Third, internships must be designed in an appealing fashion to attract quality candidates, including offering competitive compensation. While unpaid internships might have been the norm in the past, today’s candidates expect fair pay for their contributions. There are also certain laws that apply with respect to how interns must be compensated. Providing a stipend or hourly wage not only attracts top-tier talent but also shows that your firm values every team member—even those just starting out.
The quality of the work provided to interns also matters greatly. Interns want real-world experience, not just busy work. Let them participate in client meetings (with appropriate consent), assist in building financial plans, or use planning software. The more hands-on their experience, the more likely they are to view financial planning as a career worth pursuing. Pairing interns with seasoned planners can also create a mentorship dynamic that benefits both parties. Interns gain valuable insights into the profession, while senior staff members often find mentoring rewarding and rejuvenating. Regular one-on-one meetings can help interns feel supported and aligned with the firm’s mission.

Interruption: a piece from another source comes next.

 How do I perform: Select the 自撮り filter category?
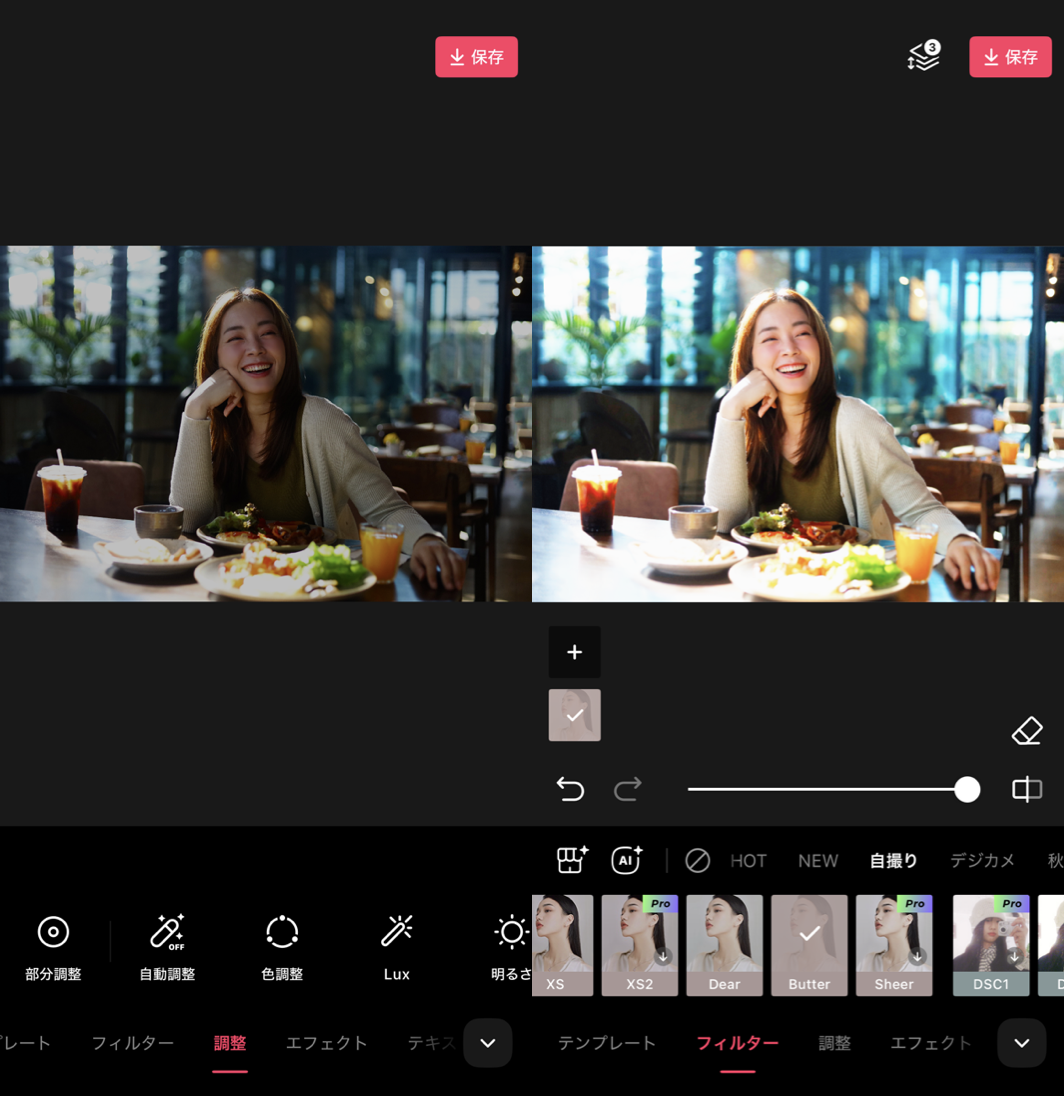click(x=893, y=860)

Highlighting career development opportunities is another key to attracting top candidates. Be clear about potential pathways within your firm. Show how starting as an associate can lead to long-term growth, whether through professional development, industry certifications, or leadership roles. When interns see a future with your firm, they’re more motivated to perform at their best.

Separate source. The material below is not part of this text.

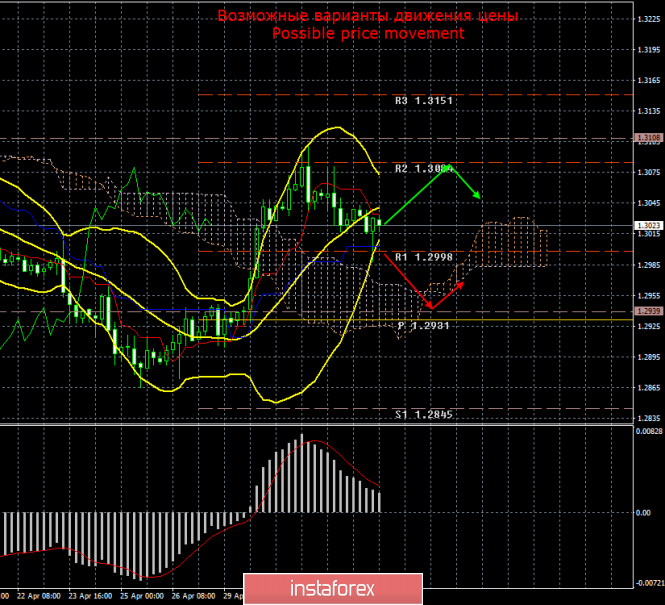Image resolution: width=665 pixels, height=605 pixels.
Task: Click the Russian title text at top
Action: (x=368, y=17)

Common Mistakes in Operating an Internship Program
Operating an internship program isn’t without its challenges, and there are some common mistakes firms should avoid.

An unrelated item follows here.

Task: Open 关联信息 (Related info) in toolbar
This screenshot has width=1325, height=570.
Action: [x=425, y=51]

One of the biggest pitfalls is failing to define objectives. Without clear goals, an internship program can become disorganized and ineffective. Ambiguity in tasks or expectations leads to frustration for both the intern and the firm. Define what you hope to achieve with the program and communicate this to your team and candidates.
Another mistake is using interns exclusively for menial tasks. While interns should expect to handle some administrative work, this shouldn’t dominate their experience. If you focus only on busywork, you risk leaving interns disengaged and disillusioned about the profession. Balance operational tasks with meaningful projects that challenge their abilities.
Neglecting onboarding and training is another missed opportunity. Treating interns as temporary help without proper onboarding sets them up for confusion and limits their ability to contribute. A structured orientation program can help interns quickly acclimate to your firm’s culture, values, and processes. Ongoing training ensures they have the skills to succeed.
Another mistake is forgetting to solicit feedback from participants. An internship program should evolve based on the needs of both interns and the firm. Failing to ask for feedback means missing valuable insights. Conduct exit interviews or surveys to learn what worked, what didn’t, and how you can improve future programs.
Conclusion
When done well, internship programs create a win-win situation. For interns, they offer an invaluable opportunity to learn the ropes of financial planning and gain clarity about their career goals. For firms, they provide a steady pipeline of motivated and well-trained talent. Beyond immediate staffing needs, these programs contribute to the overall health of the financial planning profession by fostering the next generation of planners.